▶ **Detalles del problema**:
Reproduce todas las filas siguientes tal como aparecen, sin omitir ni alterar ninguna.

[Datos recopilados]

------------------------------------------------------------

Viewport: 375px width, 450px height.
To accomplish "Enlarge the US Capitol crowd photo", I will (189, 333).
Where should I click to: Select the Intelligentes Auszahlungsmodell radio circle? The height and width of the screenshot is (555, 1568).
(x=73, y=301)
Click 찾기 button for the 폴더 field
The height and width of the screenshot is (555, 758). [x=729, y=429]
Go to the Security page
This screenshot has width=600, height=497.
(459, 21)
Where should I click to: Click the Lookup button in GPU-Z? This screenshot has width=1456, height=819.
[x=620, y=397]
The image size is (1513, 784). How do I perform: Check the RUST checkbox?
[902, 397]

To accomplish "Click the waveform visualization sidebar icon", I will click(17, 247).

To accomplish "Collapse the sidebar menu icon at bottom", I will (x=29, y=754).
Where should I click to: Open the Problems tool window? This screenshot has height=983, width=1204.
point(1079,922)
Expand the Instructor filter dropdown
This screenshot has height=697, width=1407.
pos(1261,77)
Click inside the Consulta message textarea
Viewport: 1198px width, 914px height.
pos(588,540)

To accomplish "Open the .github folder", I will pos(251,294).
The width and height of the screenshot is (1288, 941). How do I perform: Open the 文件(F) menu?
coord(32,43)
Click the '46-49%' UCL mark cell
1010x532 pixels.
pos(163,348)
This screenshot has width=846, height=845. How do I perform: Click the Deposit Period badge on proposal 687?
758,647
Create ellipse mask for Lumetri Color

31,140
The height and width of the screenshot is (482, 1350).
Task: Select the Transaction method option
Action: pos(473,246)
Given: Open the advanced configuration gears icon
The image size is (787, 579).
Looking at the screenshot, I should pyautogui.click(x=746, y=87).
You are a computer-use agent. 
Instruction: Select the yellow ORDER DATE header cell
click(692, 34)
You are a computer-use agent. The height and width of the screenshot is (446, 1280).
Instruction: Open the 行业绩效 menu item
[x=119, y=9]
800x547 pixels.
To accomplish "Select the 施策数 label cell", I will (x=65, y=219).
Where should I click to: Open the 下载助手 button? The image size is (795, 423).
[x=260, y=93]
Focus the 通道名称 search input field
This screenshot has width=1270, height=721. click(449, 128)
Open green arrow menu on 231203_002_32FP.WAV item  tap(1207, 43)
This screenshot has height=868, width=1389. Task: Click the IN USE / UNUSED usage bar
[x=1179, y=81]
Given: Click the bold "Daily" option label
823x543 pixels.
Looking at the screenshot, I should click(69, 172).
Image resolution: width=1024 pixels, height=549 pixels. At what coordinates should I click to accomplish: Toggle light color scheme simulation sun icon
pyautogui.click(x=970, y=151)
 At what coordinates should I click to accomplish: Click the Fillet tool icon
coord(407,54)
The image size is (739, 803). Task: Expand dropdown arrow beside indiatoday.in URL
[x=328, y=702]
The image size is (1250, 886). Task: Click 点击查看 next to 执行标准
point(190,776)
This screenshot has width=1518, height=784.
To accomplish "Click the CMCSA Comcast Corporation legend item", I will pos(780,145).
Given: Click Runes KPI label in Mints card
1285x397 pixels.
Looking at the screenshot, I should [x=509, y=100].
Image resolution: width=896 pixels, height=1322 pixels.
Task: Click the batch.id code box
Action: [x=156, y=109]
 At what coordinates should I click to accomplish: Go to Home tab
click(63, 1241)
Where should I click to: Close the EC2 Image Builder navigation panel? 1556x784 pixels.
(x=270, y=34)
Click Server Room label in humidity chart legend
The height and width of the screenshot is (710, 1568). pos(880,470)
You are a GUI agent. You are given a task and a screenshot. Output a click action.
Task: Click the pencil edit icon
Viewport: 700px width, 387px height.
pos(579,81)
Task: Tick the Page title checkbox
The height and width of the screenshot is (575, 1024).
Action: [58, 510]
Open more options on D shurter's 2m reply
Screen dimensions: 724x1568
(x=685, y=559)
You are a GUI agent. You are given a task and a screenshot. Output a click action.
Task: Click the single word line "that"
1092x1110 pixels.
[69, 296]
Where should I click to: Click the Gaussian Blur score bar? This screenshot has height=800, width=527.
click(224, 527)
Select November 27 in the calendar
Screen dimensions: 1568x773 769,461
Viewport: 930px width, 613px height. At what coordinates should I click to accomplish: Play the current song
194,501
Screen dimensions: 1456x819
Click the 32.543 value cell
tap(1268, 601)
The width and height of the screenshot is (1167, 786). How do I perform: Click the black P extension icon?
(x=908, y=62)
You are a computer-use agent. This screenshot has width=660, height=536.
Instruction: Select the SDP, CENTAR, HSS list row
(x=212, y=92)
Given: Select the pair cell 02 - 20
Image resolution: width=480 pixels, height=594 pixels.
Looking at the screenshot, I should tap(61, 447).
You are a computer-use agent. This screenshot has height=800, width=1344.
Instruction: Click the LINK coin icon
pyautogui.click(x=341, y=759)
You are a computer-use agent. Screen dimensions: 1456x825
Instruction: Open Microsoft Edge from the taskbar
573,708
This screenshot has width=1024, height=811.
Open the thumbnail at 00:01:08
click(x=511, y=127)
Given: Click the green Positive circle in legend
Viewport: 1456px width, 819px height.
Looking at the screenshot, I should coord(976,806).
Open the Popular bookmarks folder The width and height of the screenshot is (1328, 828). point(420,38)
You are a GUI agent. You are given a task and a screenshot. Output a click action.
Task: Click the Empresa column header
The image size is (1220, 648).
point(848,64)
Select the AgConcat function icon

------------------------------------------------------------

▶ **Resultado de la tarea**:
Viewport: 375px width, 450px height.
To accomplish "Enlarge the US Capitol crowd photo", I will (189, 333).
Where should I click to: Select the Intelligentes Auszahlungsmodell radio circle? The height and width of the screenshot is (555, 1568).
(x=73, y=301)
Click 찾기 button for the 폴더 field
The height and width of the screenshot is (555, 758). [x=729, y=429]
Go to the Security page
This screenshot has width=600, height=497.
(459, 21)
Where should I click to: Click the Lookup button in GPU-Z? This screenshot has width=1456, height=819.
[x=620, y=397]
The image size is (1513, 784). How do I perform: Check the RUST checkbox?
[902, 397]

To accomplish "Click the waveform visualization sidebar icon", I will click(17, 247).

To accomplish "Collapse the sidebar menu icon at bottom", I will (x=29, y=754).
Where should I click to: Open the Problems tool window? This screenshot has height=983, width=1204.
point(1079,922)
Expand the Instructor filter dropdown
This screenshot has height=697, width=1407.
pos(1261,77)
Click inside the Consulta message textarea
Viewport: 1198px width, 914px height.
pos(588,540)

To accomplish "Open the .github folder", I will pos(251,294).
The width and height of the screenshot is (1288, 941). How do I perform: Open the 文件(F) menu?
coord(32,43)
Click the '46-49%' UCL mark cell
1010x532 pixels.
pos(163,348)
This screenshot has width=846, height=845. How do I perform: Click the Deposit Period badge on proposal 687?
758,647
Create ellipse mask for Lumetri Color

31,140
The height and width of the screenshot is (482, 1350).
Task: Select the Transaction method option
Action: pos(473,246)
Given: Open the advanced configuration gears icon
The image size is (787, 579).
Looking at the screenshot, I should pyautogui.click(x=746, y=87).
You are a computer-use agent. 
Instruction: Select the yellow ORDER DATE header cell
click(692, 34)
You are a computer-use agent. The height and width of the screenshot is (446, 1280).
Instruction: Open the 行业绩效 menu item
[x=119, y=9]
800x547 pixels.
To accomplish "Select the 施策数 label cell", I will (x=65, y=219).
Where should I click to: Open the 下载助手 button? The image size is (795, 423).
[x=260, y=93]
Focus the 通道名称 search input field
This screenshot has width=1270, height=721. click(449, 128)
Open green arrow menu on 231203_002_32FP.WAV item  tap(1207, 43)
This screenshot has height=868, width=1389. Task: Click the IN USE / UNUSED usage bar
[x=1179, y=81]
Given: Click the bold "Daily" option label
823x543 pixels.
Looking at the screenshot, I should click(69, 172).
Image resolution: width=1024 pixels, height=549 pixels. At what coordinates should I click to accomplish: Toggle light color scheme simulation sun icon
pyautogui.click(x=970, y=151)
 At what coordinates should I click to accomplish: Click the Fillet tool icon
coord(407,54)
The image size is (739, 803). Task: Expand dropdown arrow beside indiatoday.in URL
[x=328, y=702]
The image size is (1250, 886). Task: Click 点击查看 next to 执行标准
point(190,776)
This screenshot has width=1518, height=784.
To accomplish "Click the CMCSA Comcast Corporation legend item", I will pos(780,145).
Given: Click Runes KPI label in Mints card
1285x397 pixels.
Looking at the screenshot, I should [x=509, y=100].
Image resolution: width=896 pixels, height=1322 pixels.
Task: Click the batch.id code box
Action: [x=156, y=109]
 At what coordinates should I click to accomplish: Go to Home tab
click(63, 1241)
Where should I click to: Close the EC2 Image Builder navigation panel? 1556x784 pixels.
(x=270, y=34)
Click Server Room label in humidity chart legend
The height and width of the screenshot is (710, 1568). pos(880,470)
You are a GUI agent. You are given a task and a screenshot. Output a click action.
Task: Click the pencil edit icon
Viewport: 700px width, 387px height.
pos(579,81)
Task: Tick the Page title checkbox
The height and width of the screenshot is (575, 1024).
Action: [58, 510]
Open more options on D shurter's 2m reply
Screen dimensions: 724x1568
(x=685, y=559)
You are a GUI agent. You are given a task and a screenshot. Output a click action.
Task: Click the single word line "that"
1092x1110 pixels.
[69, 296]
Where should I click to: Click the Gaussian Blur score bar? This screenshot has height=800, width=527.
click(224, 527)
Select November 27 in the calendar
Screen dimensions: 1568x773 769,461
Viewport: 930px width, 613px height. At what coordinates should I click to accomplish: Play the current song
194,501
Screen dimensions: 1456x819
Click the 32.543 value cell
tap(1268, 601)
The width and height of the screenshot is (1167, 786). How do I perform: Click the black P extension icon?
(x=908, y=62)
You are a computer-use agent. This screenshot has width=660, height=536.
Instruction: Select the SDP, CENTAR, HSS list row
(x=212, y=92)
Given: Select the pair cell 02 - 20
Image resolution: width=480 pixels, height=594 pixels.
Looking at the screenshot, I should tap(61, 447).
You are a computer-use agent. This screenshot has height=800, width=1344.
Instruction: Click the LINK coin icon
pyautogui.click(x=341, y=759)
You are a computer-use agent. Screen dimensions: 1456x825
Instruction: Open Microsoft Edge from the taskbar
573,708
This screenshot has width=1024, height=811.
Open the thumbnail at 00:01:08
click(x=511, y=127)
Given: Click the green Positive circle in legend
Viewport: 1456px width, 819px height.
Looking at the screenshot, I should coord(976,806).
Open the Popular bookmarks folder The width and height of the screenshot is (1328, 828). point(420,38)
You are a GUI agent. You are given a task and a screenshot. Output a click action.
Task: Click the Empresa column header
The image size is (1220, 648).
point(848,64)
Select the AgConcat function icon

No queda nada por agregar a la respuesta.